All The Money In The World

Amidst the furor of the sexual harassment scandal shaking Hollywood, the latest Ridley Scott feature has hit theatres as a prime example of how this turn in culture has shaken the status quo.

Now starring Christopher Plummer as billionaire and oil tycoon J. Paul Getty, “All The Money in the World” charts the saga surrounding the kidnapping, ransoming, and eventual release of John Paul Getty III in Italy. Faced with the demands of the kidnappers, Getty chooses to hold tight to his vast fortune, and forces Abigail Getty, played by Michelle Williams, his ex-daughter-in-law to fight tooth and nail for every inch with her son’s notoriously tight-fisted grandfather alongside an unexpected ally in Mark Wahlberg’s Fletcher Chase, Getty’s chief of security and primary negotiator.

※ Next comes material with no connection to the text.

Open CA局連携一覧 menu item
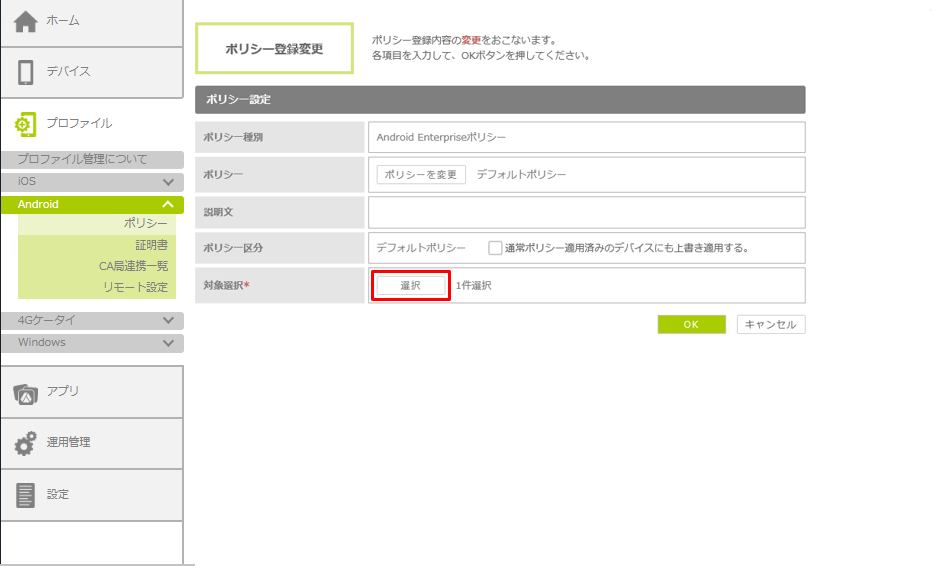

The film is colored in such a way to invoke the cold, removed emotions that the eldest Getty displays throughout the film. The dark coloring paired with the lengthy runtime does create some drag in the pacing as negotiations wear on between Gail and Getty. However, this does serve to highlight the strength of the actors on the screen.

Christopher Plummer compliments Michelle Williams in such a way that it is almost hard to believe Kevin Spacey would have worked out in the role. Williams displays enormous steel in her scenes with Plummer, but we get to see the true toll of the events on her character in scenes like when Gail fails to raise money through the sale of what she thought was an ancient antiquity. Williams fluctuates between laughter and tears in the moment her last options are exhausted in saving her son and she continues to be at the mercy of Getty, kidnappers, and the media. Alongside her in most scenes is Mark Wahlberg, a presence normally felt throughout his scenes, but who chooses here an almost relaxed and quiet presence as negotiator-in-chief Chase. An honorary mention must go out to Romain Duris, the French actor who plays Cinquanta, Getty III kidnapper and eventual sympathizer.

Had “All the Money in the World” kept Spacey on as Plummer, I don’t believe we would be having the conversations around the film that are currently taking place in regards to awards season. The unbelievably bad prosthetics we saw in the trailer, as well as the Underwood-redux we would have seen portrayed on screen, would have caused this film to be written off as quickly as it appeared in the theatres. By bringing Plummer in as a “safe” replacement, the film has been elevated past its scandal and into a true conversation on the merits of the movie and crew.

Outside of the up-close viewing of the kidnappers removing body parts from the captive Getty, this film doesn’t have any moments that might make viewers uncomfortable. So, if you’re looking for some solid dramatic viewing over the Christmas holiday, check out “All the Money in the World,” in theatres Christmas Day.